The analysis of recurrence rate over time gives also interesting information, notably recurrences during and after resorption. The majority of recurrences (> 70%) occurred after 12 months from the mesh implantation which is probably corresponds to the period of mesh resorption. The majority of recurrences before 12 months concern intraperitoneal meshes, while after 12 months postoperatively, the recurrence rate was similar between intraperitoneal and retromusuclar approaches. Early recurrences before 12 months could probably be related to a technical problem with more frequent recurrences with intraperitoneal approach. Later recurrences (> 12 months) could be related to resorption of the mesh. However, the data collected cannot permit to detail the location of the recurrence and specify its mechanisms.

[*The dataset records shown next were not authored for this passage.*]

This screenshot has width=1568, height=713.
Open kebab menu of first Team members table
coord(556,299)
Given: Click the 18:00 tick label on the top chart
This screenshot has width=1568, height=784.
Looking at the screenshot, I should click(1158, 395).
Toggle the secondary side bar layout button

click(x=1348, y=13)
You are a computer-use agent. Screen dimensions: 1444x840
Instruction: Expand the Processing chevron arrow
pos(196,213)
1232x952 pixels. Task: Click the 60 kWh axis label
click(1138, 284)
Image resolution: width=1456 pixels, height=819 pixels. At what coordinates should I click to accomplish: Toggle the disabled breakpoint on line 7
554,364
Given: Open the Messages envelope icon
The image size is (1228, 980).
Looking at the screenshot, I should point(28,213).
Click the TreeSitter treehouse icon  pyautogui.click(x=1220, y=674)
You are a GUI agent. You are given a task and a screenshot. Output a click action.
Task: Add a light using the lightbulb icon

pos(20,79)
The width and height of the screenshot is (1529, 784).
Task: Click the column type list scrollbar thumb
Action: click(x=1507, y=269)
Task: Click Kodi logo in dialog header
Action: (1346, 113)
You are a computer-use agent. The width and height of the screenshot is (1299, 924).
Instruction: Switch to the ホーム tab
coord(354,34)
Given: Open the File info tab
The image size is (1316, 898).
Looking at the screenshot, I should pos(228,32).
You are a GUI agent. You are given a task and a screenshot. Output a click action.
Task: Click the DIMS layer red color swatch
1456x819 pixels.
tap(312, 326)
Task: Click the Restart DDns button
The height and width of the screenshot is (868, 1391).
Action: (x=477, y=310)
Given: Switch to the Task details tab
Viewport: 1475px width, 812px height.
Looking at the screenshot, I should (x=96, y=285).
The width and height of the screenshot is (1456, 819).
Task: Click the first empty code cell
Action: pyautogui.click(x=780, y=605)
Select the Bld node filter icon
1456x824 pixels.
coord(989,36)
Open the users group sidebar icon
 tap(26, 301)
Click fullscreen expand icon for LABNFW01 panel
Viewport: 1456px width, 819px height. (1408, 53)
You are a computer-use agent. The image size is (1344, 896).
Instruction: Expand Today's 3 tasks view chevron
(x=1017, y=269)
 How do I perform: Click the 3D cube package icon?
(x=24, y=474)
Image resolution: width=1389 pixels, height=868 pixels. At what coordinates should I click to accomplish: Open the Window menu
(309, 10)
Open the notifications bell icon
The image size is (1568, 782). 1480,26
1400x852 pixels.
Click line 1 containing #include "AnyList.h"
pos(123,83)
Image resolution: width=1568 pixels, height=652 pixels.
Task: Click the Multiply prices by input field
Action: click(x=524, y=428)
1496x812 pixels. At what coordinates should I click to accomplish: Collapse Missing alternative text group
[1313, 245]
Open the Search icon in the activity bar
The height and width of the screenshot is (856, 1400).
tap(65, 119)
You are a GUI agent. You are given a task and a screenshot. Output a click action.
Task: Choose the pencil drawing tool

Mesh location was a significant risk factor for recurrence in the present study. There was 12.5% recurrence when the mesh was placed in the retromuscular position, whereas the recurrence rate was increased by threefold when the mesh was in the onlay or intraperitoneal position. Several studies have demonstrated ratios of two to three times greater onlay recurrence rates compared to retromuscular recurrence rates, comparable to the present study [23, 24]. In the COBRA and Van Roijen et al. studies, 90% and 100% of meshes were located in the retromuscular position, respectively [19, 21]. This factor could explain the higher rate of recurrence in the present study, with 45.4% of patients receiving intraperitoneal mesh. The use of the retromuscular location in this study was probably limited given the fear of a greater recurrence rate in case of the use of slowly absorbable meshes no longer allowing the use of this location again in case of recurrence. In the present study, 43.5% of patients had undergone a previous incisional hernia repair. Postoperative complications and previous recurrences are frequently considered risk factors for recurrence [25]. Furthermore, patients with multiple IH recurrences have a higher risk of contaminated or dirty fields (VHWG grade 3 and 4), which is an unfavorable risk profile of iterative recurrence.

Long-term follow-up is crucial to estimate the real recurrence rate in a cohort. The German HERNIAMED registry showed that in one year, only 35% of the recurrences occurred and that patients should be followed for 10 years to be able to identify 92% of total recurrences [26]. For biologic meshes in contaminated environments, recurrence rates ranged from 17 to 19% at 1 year and from 21 to 28% at 2 years [5]. Regarding synthetic meshes in the French registry of unselected noncomplex incisional hernia repairs [27], recurrence rates of 18% at 1 year and 28% at 2 years were higher, as supposed. These results were similar to the Spanish registry EVEREG [28], which had a recurrence rate of 20.7% per year. These high rates may also reflect a systematic search for recurrence on a prospective basis, which is not necessarily the case in retrospective studies. The recurrence rate in the present study in high-risk patients was roughly the same as that found with synthetic mesh.

The main limitation of this study is its retrospective design. However, the good adherence of these complex patients to the follow-up minimizes the risk of bias. There is no study available with more than 100 patients and a long follow-up regarding biosynthetic long-term resorbable meshes in contaminated fields. The second limitation is that the clinical diagnosis underestimated the recurrence rate compared to routine imaging [29, 30]. However, in complex abdominal wall repair (including patients with contaminated and infected fields), the goal is to avoid a new operation. In fact, clinically undetected recurrences often do not require an operation.

In conclusion, the recurrence rate achieved with a slowly absorbable P4HB mesh in high-risk patients (VHWG grades 3 and 4) is lower than that obtained with biologic meshes in the same population and similar to that of currently available synthetic meshes in the general population.